Seperti yang dilansir oleh
CNN, pembicaraan singkat antara dua pemimpin negara adikuasa tersebut dilakukan setelah Putin mendekati Obama. Keduanya pun menarik dua bangku ke salah satu sudut ruangan untuk berbincang-bincang. Mereka membahas mengenai masalah Suriah sekitar 20-30 menit. Hal tersebut disampaikan oleh salah satu pejabat senior Pemerintah Obama yang melihat hal tersebut.
Setelah itu, Obama menggambarkan bahwa perbincanganya dengan Putin sebagai perbincangan "apa adanya". Namun Obama mengakui bahwa tidak ada kemungkinan Putin untuk mendukung rencana Obama melakukan aksi militer terhadap Suriah.

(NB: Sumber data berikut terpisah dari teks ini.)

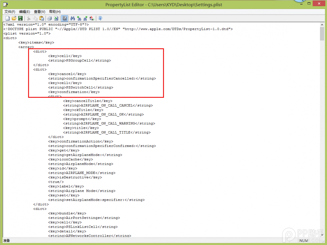This screenshot has width=327, height=245.
Task: Print the document using the printer icon
Action: (50, 19)

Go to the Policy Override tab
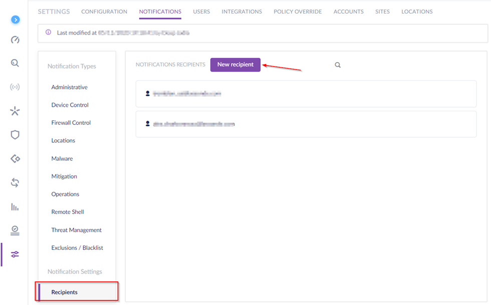pyautogui.click(x=298, y=12)
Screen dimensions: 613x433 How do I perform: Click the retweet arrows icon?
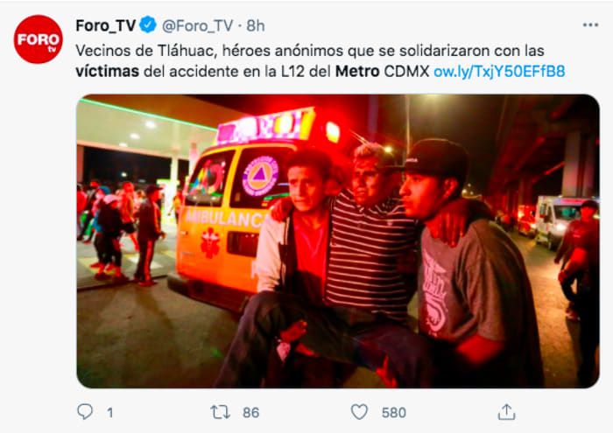point(220,412)
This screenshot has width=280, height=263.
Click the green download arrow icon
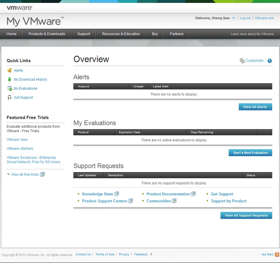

Putin juga mengungkapkan hal senada ketika memberikan pernyataan kepada wartawan.
"Dia (Obama) tidak setuju dengan saya, saya juga tidak setuju dengan dia. Tapi kami saling mendengarkan satu sama lain," kata Putin.
Kedua pemimpin negara tersebut memberikan pandangan yang berbeda terhadap tindakan yang harus dilakukan untuk mengatasi krisis di Suriah Obama berusaha untuk menggalang dukungan, baik domestik maupun internasional, untuk melakukan intervensi militer yang disebutnya "intervensi terbatas".
Di lain pihak, Putin tidak sependapat dan menolak rencana tersebut. Putin menentang pernyataan Obama bahwa rezim Bashar al-Assad telah menggunakan senjata kimia. Putin juga menilai bahwa tuduhan Obama tersebut tidak dapat dibuktikan dengan jelas oleh AmerikaSerikat.